→ DOCUMENT TEXT:
# # #
I've been working to get more involved with, eg, mutual aid groups and other forms of local capacity and resiliency building over the last year - one thing that's stuck out to me is how many of these groups' public face is an Instagram site. That might not have been existential a couple years ago, but given what we're seeing now with, for instance, Paramount making a rival bid for Warner based solely on their coziness with the current administration, it doesn't feel like the corporate media ecosystem is going to be an even "squint and you can kind of pretend" neutral territory for organizing and information dissemination going forward.
For all that tools like PeerTube, Mastodon, etc are clunkier and more limited than things like YouTube, Bluesky, etc, I think that argument is increasingly going to be irrelevant to their value - we need to start ensuring our capacity to go from 0-1 on media distribution, not from 10-100 or 100+.
The problem is that everyone is reading Instagram.
I don't understand why. I made an account recently in order to access a specific thing. I can confirm the app is 100% pure garbage. The home feed is garbage and navigation is awful (to keep you on the home feed). I uninstalled it after they were caught bypassing the permission system to spy on you, by binding localhost ports that web ads would access. The web app is no better garbage-wise (but it can't bind ports).
And it's the subcultures that you'd expect to be the most untied from corporate shackles, that are the ones most on Instagram. I don't get it.
This situation is so frustrating to me, and despite my attempts, nobody seems to get why it's problematic. I still have a Facebook account from over a decade ago that I use occasionally to access stuff that is only visible on Facebook, but by the time Insta kicked off I had already decided social media was bad, so I never got one, and it didn't seem like a great loss because I wasn't that interested in looking at other people's photos anyway.
# # #
→ DATASET CONTENT:

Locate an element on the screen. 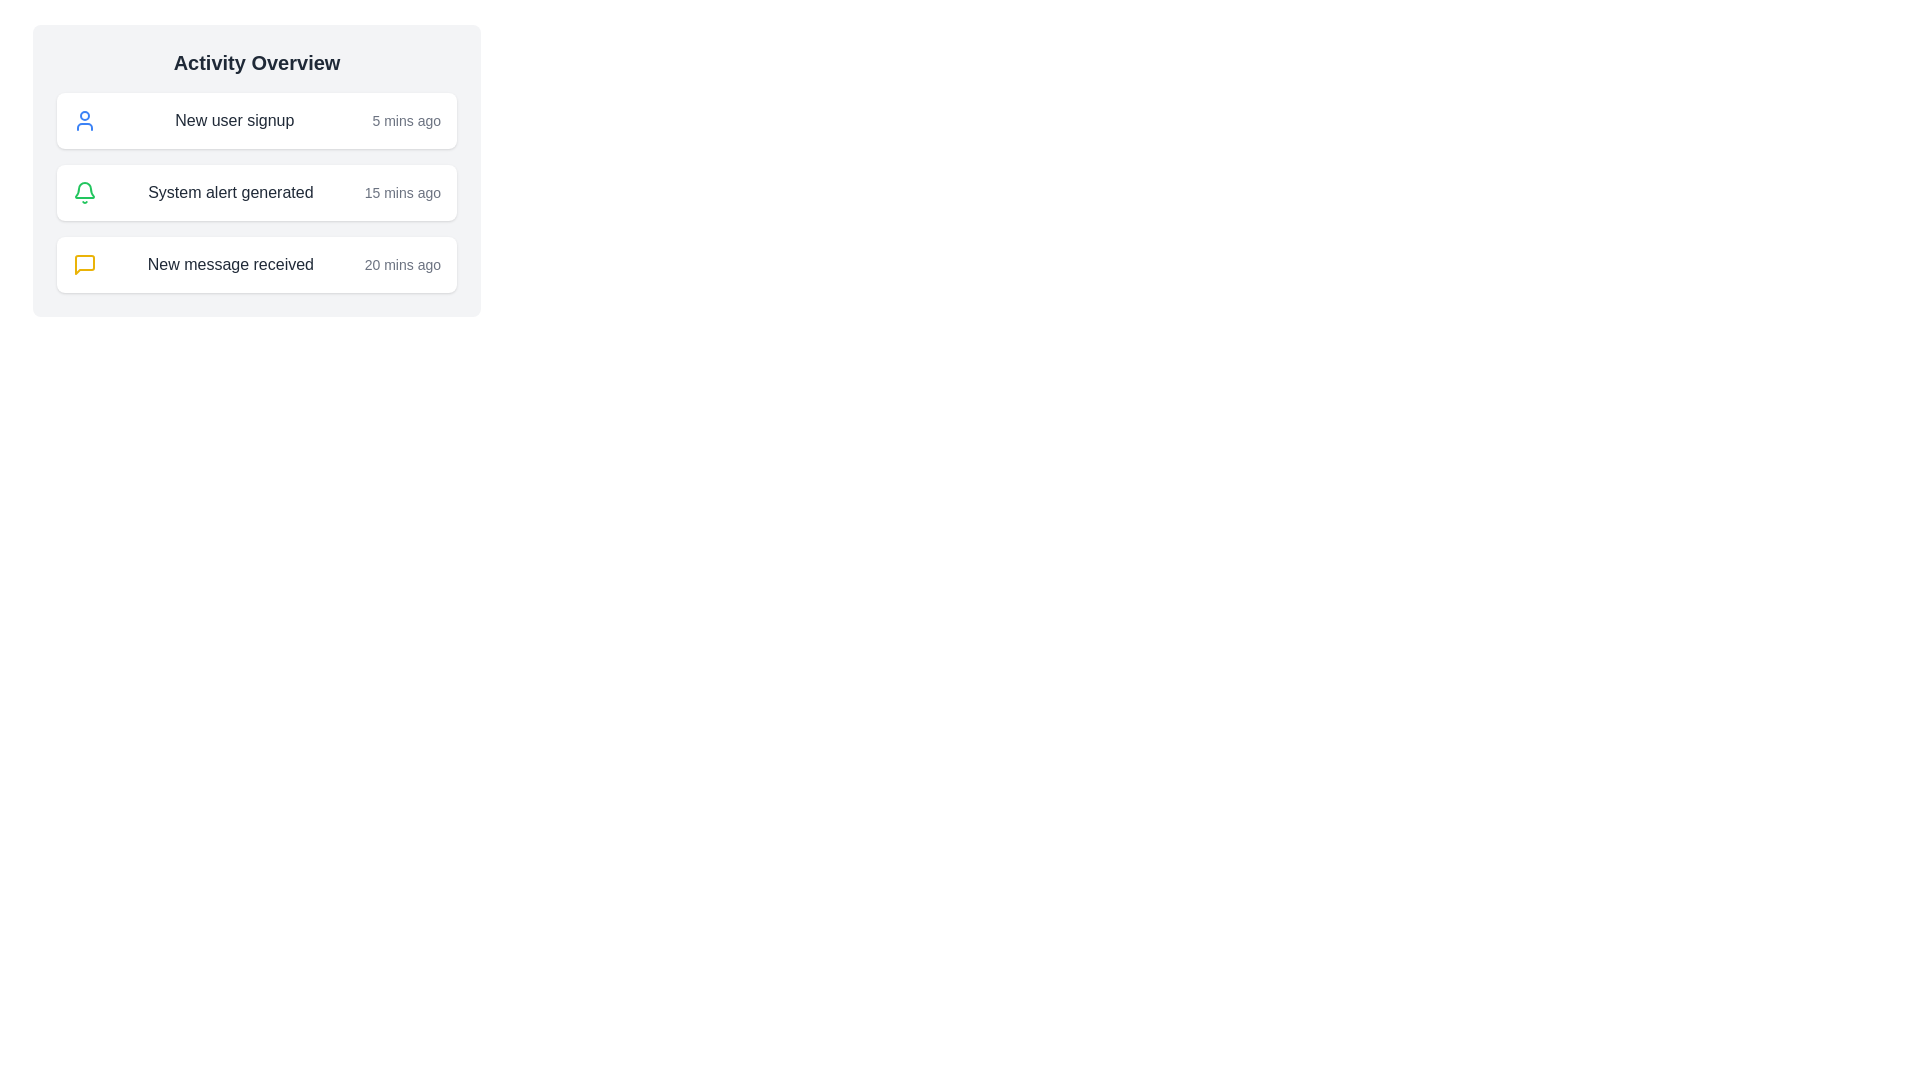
# # #
→ TASK ITEM A: According to the discussion, which company made a rival bid for Warner?
→ TASK ITEM B: Please copy the passage from the discussion word for word, starting at the words "I don't understand" and stopping after "can't bind ports).".

→ WRITTEN RESPONSE A: Paramount.

→ WRITTEN RESPONSE B:
I don't understand why. I made an account recently in order to access a specific thing. I can confirm the app is 100% pure garbage. The home feed is garbage and navigation is awful (to keep you on the home feed). I uninstalled it after they were caught bypassing the permission system to spy on you, by binding localhost ports that web ads would access. The web app is no better garbage-wise (but it can't bind ports).